I was completely ashamed of the true and secret reason I kept putting it off: I was terrified of being completely underwater. I struggled mightily with this desperate sin. Like many of us, I had been raised to see every weakness or fault as a failure of will or, worse, a failure of faith. If I really loved Jesus, surely I would be willing to go through much more terrible things than merely being underwater for 30 seconds!
So I prayed. And I struggled. And I hid my true feelings from everyone, except God. Thank heaven, I did know I could talk to God about anything at all, and I knew God still loved me, no matter what. I had an image of God disappointed in me, but I also knew, deep down, that God would help me to build up my faith to the mighty citadel it would have to be to enable me to allow someone to put my face underwater!
When I was fourteen, our church had an evangelistic series. You know the kind, four or five weeks of concentrated and earnest emotional orchestration, intended to work us up to the fever pitch that would bring us to our knees at the altar.
We come by it honestly. Our Adventist forebears, and those of most mainstream American churches, grew up in the camp meeting and revival era. Ellen White describes scenes of people weeping and wailing and being “slain in the Spirit” which would horrify most churches nowadays.
I was fourteen. Of course it worked! I submitted my terror to Jesus and stood in water up to my chest, dressed in a white robe and trembling enough to create waves. The organist was playing “I Surrender All,” as I had requested, and I was surrendering all. I could endure, just for those few seconds. I would cling to the pastor’s wrist in the prescribed two-fisted grip and trust that he who put me under would be able to bring me up.
Nobody told me my feet would come out from under me.
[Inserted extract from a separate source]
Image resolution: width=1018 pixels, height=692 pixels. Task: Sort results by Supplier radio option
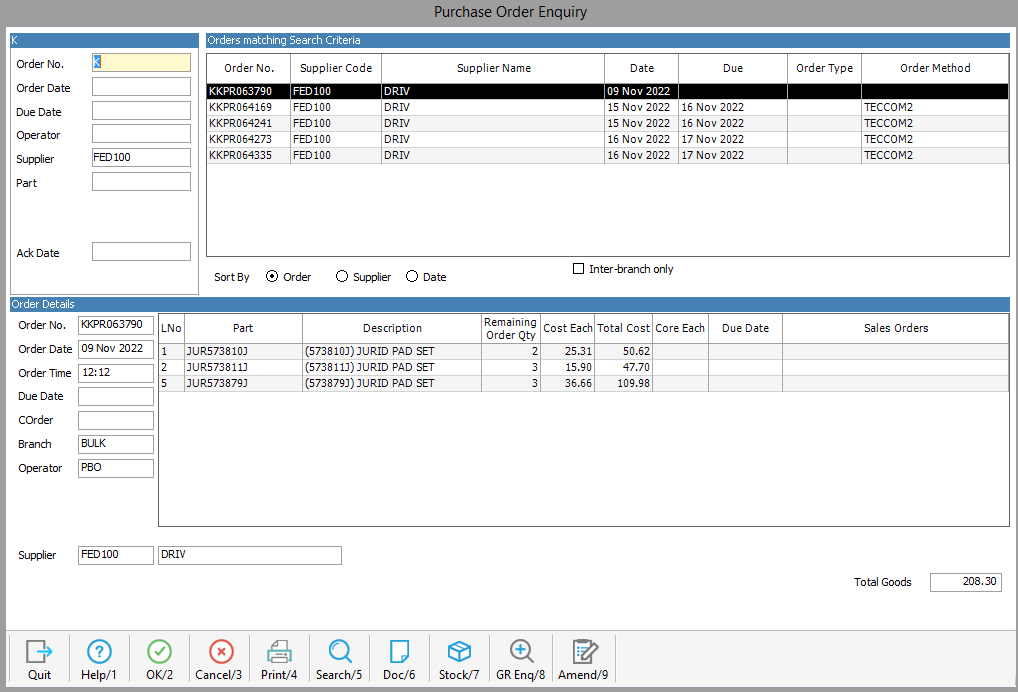[x=342, y=277]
I was so frightened I almost gulped in water. The pastor expertly pulled me back to a standing position and wiped my streaming face and there I stood, still scared spitless, but overwhelmed with a certainty of new life and that indescribable feeling you get when you face your worst fears and come out a conqueror.
I felt the beam of God’s smile. I couldn’t have put words to it for many years, but today I know God was saying, like any proud parent, “This is my beloved daughter—I am delighted with her!” Or, in the vernacular, “Did you see that? That’s my kid! That’s my girl!”
Because, of course, it was Abba who put me under, and Abba who brought me up and keeps on bringing me up and getting my feet back under me and wiping my streaming face.
That’s my Dad! Did you see that? Did you see what He did? I love my Dad! And he, believe it or not, is still proud of me. You can do anything—anything at all—if God is holding your hand and saying, “I’m proud of you!”